7. Özel Daire kararı süresi içinde davacı vekili tarafından temyiz edilmiştir.

II. GEREKÇE

8. Dava, 6100 sayılı Kanun’un 46 ncı maddesine dayalı tazminat istemine ilişkindir.

9. Hukuk Muhakemeleri Kanunu’nun 46 ncı maddesinde sorumluluk nedenleri sınırlı olarak sayılmıştır.

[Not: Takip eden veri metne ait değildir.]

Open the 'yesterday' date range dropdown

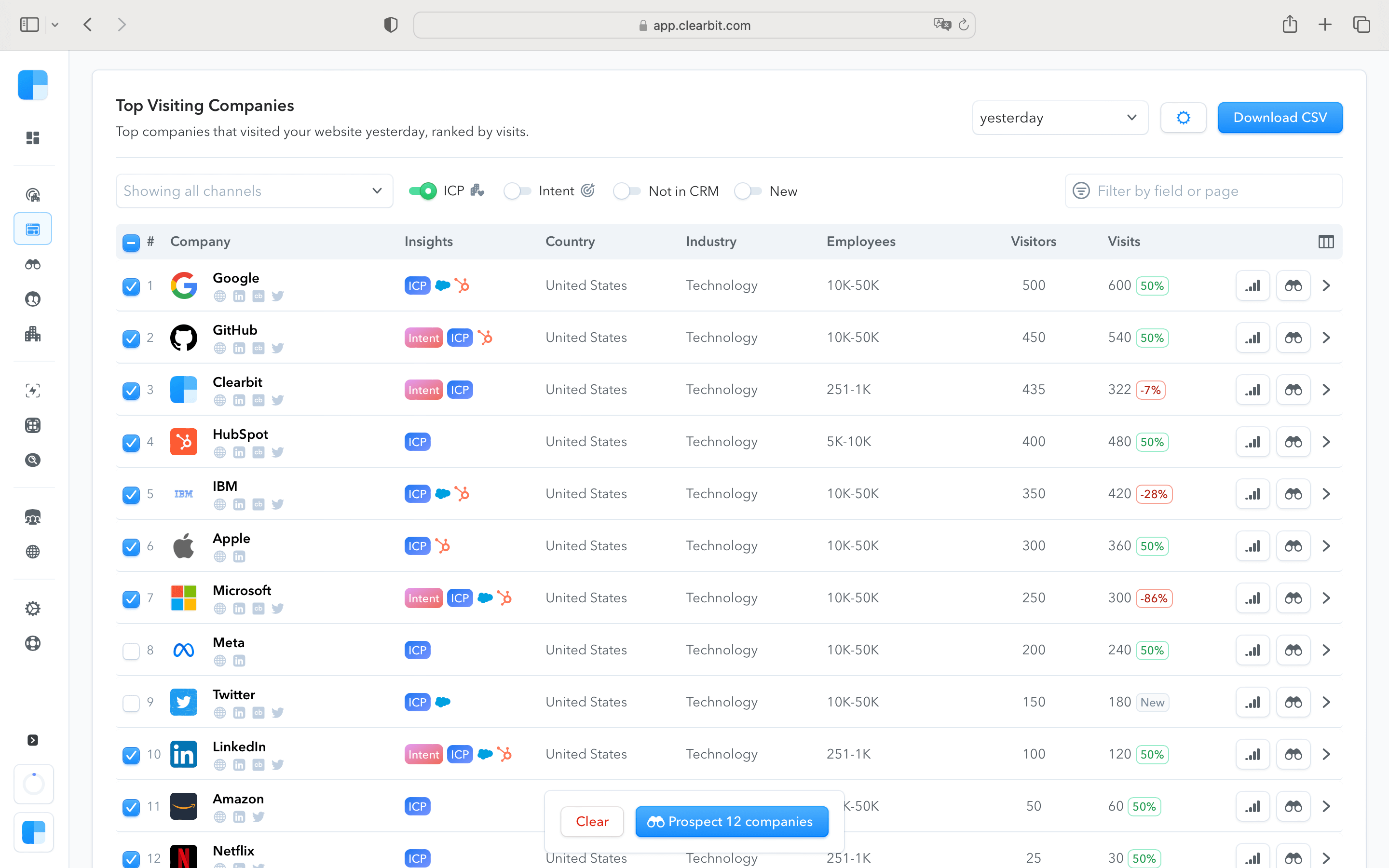pos(1060,117)
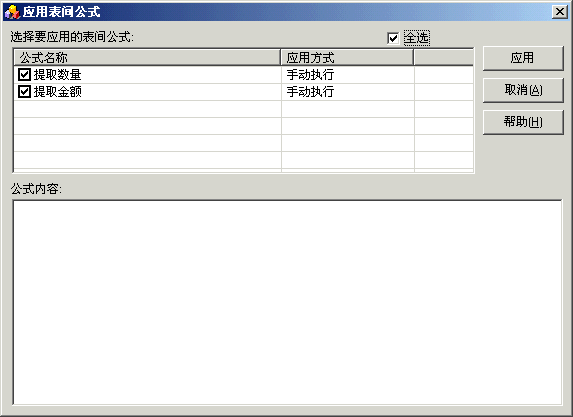Uncheck the 提取数量 formula checkbox
Screen dimensions: 573x417
tap(24, 75)
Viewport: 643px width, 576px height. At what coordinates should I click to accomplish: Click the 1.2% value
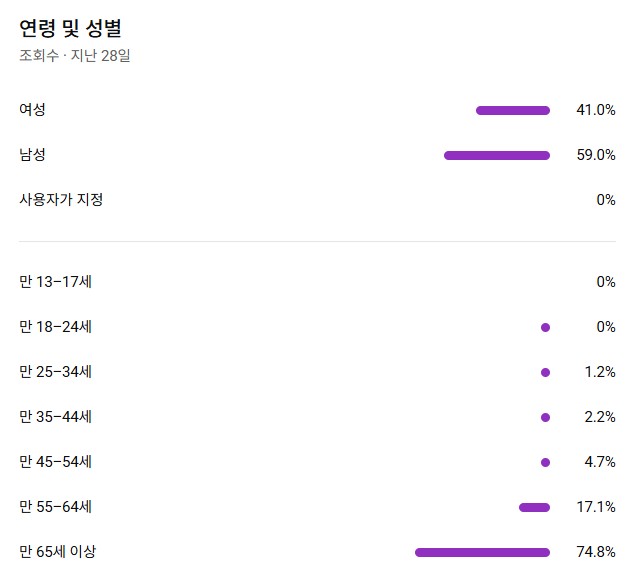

Anılan maddede; "(1) Hâkimlerin yargılama faaliyetinden dolayı aşağıdaki sebeplere dayanılarak Devlet aleyhine tazminat davası açılabilir:

a) Kayırma veya taraf tutma yahut taraflardan birine olan kin veya düşmanlık sebebiyle hukuka aykırı bir hüküm veya karar verilmiş olması.

b) Sağlanan veya vaat edilen bir menfaat sebebiyle kanuna aykırı bir hüküm veya karar verilmiş olması.

c) Farklı bir anlam yüklenemeyecek kadar açık ve kesin bir kanun hükmüne aykırı karar veya hüküm verilmiş olması.

ç) Duruşma tutanağında mevcut olmayan bir sebebe dayanılarak hüküm verilmiş olması.

d) Duruşma tutanakları ile hüküm veya kararların değiştirilmiş yahut tahrif edilmiş veya söylenmeyen bir sözün hüküm ya da karara etkili olacak şekilde söylenmiş gibi gösterilmiş ve buna dayanılarak hüküm verilmiş olması.

e) Hakkın yerine getirilmesinden kaçınılmış olması." düzenlemesi bulunmaktadır.

10. Somut olayda 6100 sayılı Kanun’un 46 ncı maddesinde sınırlı sayıda belirtilen sorumluluk sebeplerinden hiçbiri bulunmadığından ve hâkimlerin yargılama faaliyetinden dolayı tazminat şartları oluşmadığından Özel Dairece asıl ve birleşen davaların reddine karar verilmesi yerindedir.

11. Hâl böyle olunca, yapılan açıklamalara, dosyadaki tutanak ve kanıtlara, bilgi ve belgelere, Daire kararında açıklanan gerektirici nedenlere, delillerin değerlendirilmesinde bir isabetsizlik bulunmamasına göre, usul ve yasaya uygun olduğu tespit edilen Yargıtay 4. Hukuk Dairesinin ilk derece mahkemesi sıfatıyla verdiği kararın onanması gerekir.

III. KARAR

Açıklanan sebeplerle;

Davacı vekilinin temyiz itirazlarının reddi ile Yargıtay 4. Hukuk Dairesinin ilk derece mahkemesi sıfatıyla verdiği kararın ONANMASINA,

Harç peşin alındığından harç alınmasına yer olmadığına,

11.12.2024 tarihinde oy birliğiyle kesin olarak karar verildi.